Letter: Important film

February 13, 2013


To the editor:

Thank you very much to the cinema manager and owners of Liberty Hall for bringing the beautiful and significant documentary “Chasing Ice” to downtown Lawrence. This is the story of James Balog, one of the world’s premier nature photographers, who went to the Arctic in 2005 on assignment for National Geographic to capture images that would portray the reality of the Earth’s warming and the visual evidence of a changing climate. With a scientific background, Balog had been unconvinced by computer climate simulations, but the sight of melting icefields changed his mind.

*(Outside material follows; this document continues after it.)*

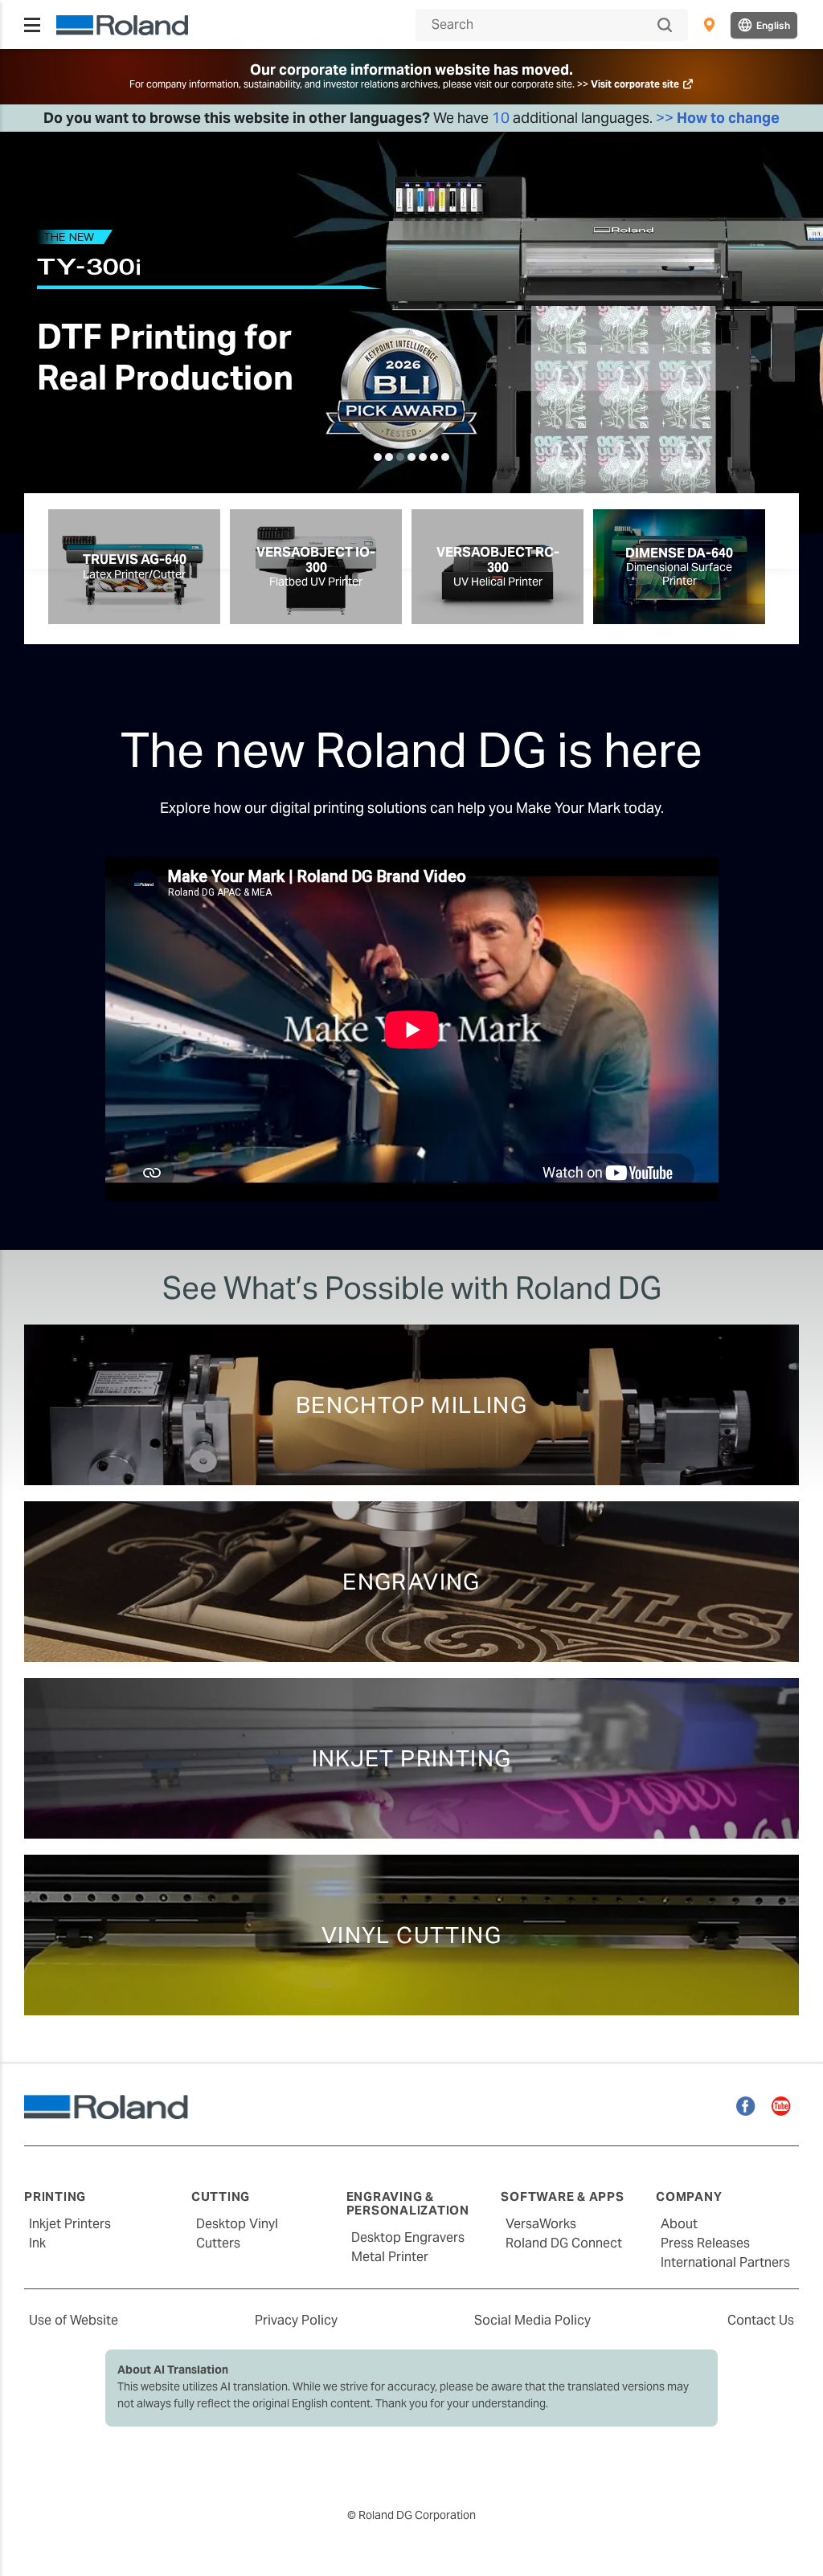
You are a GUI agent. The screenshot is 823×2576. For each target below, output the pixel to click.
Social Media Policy (532, 2320)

In 2007, he began the “Extreme Ice Survey.” With a team of adventurous assistants, Balog deployed a system of time-lapse cameras at glaciers in Alaska, Iceland, Greenland, and Montana. The results of this unprecedented photographic feat show glaciers breaking up and tumbling into the sea and the rapid shrinkage of glaciers in just a few years. “Chasing Ice” is an outdoor story and a personal story with Balog as the central character, but the main message is visual with just enough scientific interpretation to give the film a sobering credibility.

In these times, it’s very important for people who care about the future of society to see this film and think about the implications for themselves. I appreciate that Liberty Hall has provided this opportunity for all of us.


Ken Lassman 5 years, 1 month ago

The time lapse captured retreat was pretty amazing. I'd never heard of glaciers "deflating" like they were balloons with a leak, and didn't realize that the retreat was going on year-round. The story about Balog's health issues seemed to go on a little long, but I suppose that they had to pad it a little to make it into a full length feature.

And the 75 minute long ultra calving release time lapse taken at the biggest Greenland glacier took my breath away.

Leslie Swearingen 5 years, 1 month ago

I think it is great that we have Liberty Hall so that we can see these films that would not be shown at our one other theater. People who live in northern areas have talked about dramatic changes going on, in places where there is permafrost villages have had to be moved because the ground beneath them is melting and turning to mud.

It is not a matter of what scientists are telling us, it is a matter of what people are witnessing and living though.

Those glaciers feed streams and rivers that provide water to those who live close to them, another major drought just waiting to happen.

rtwngr 5 years, 1 month ago

The climate warms. The climate cools. The climate warms. The climate cools. So it goes since the beginning of time. It there is no empirical evidence that humans can effect it one way or the other.

just_another_bozo_on_this_bus 5 years, 1 month ago

Were you holding your ears while you chanted the baseless mantra of denialism?

Ken Lassman 5 years, 1 month ago

Species come, species go, species come, species go....

just_another_bozo_on_this_bus 5 years, 1 month ago

And the human species may well be the first one in natural history that goes as a direct result of their own suicidal technological addictions.

Kyle Gerstner 5 years, 1 month ago

The people that need to see this film the most will of course will not because as deniers they don't like to have their preconceived notions challenged.

Spoiler Alert:

When the glacier calved a chunk of ice the size of Manhattan island ( in real-time it took 75 minutes) it was kind of like witnessing what the end of times might look like. The scale was so huge it was more than my mind could wrap around.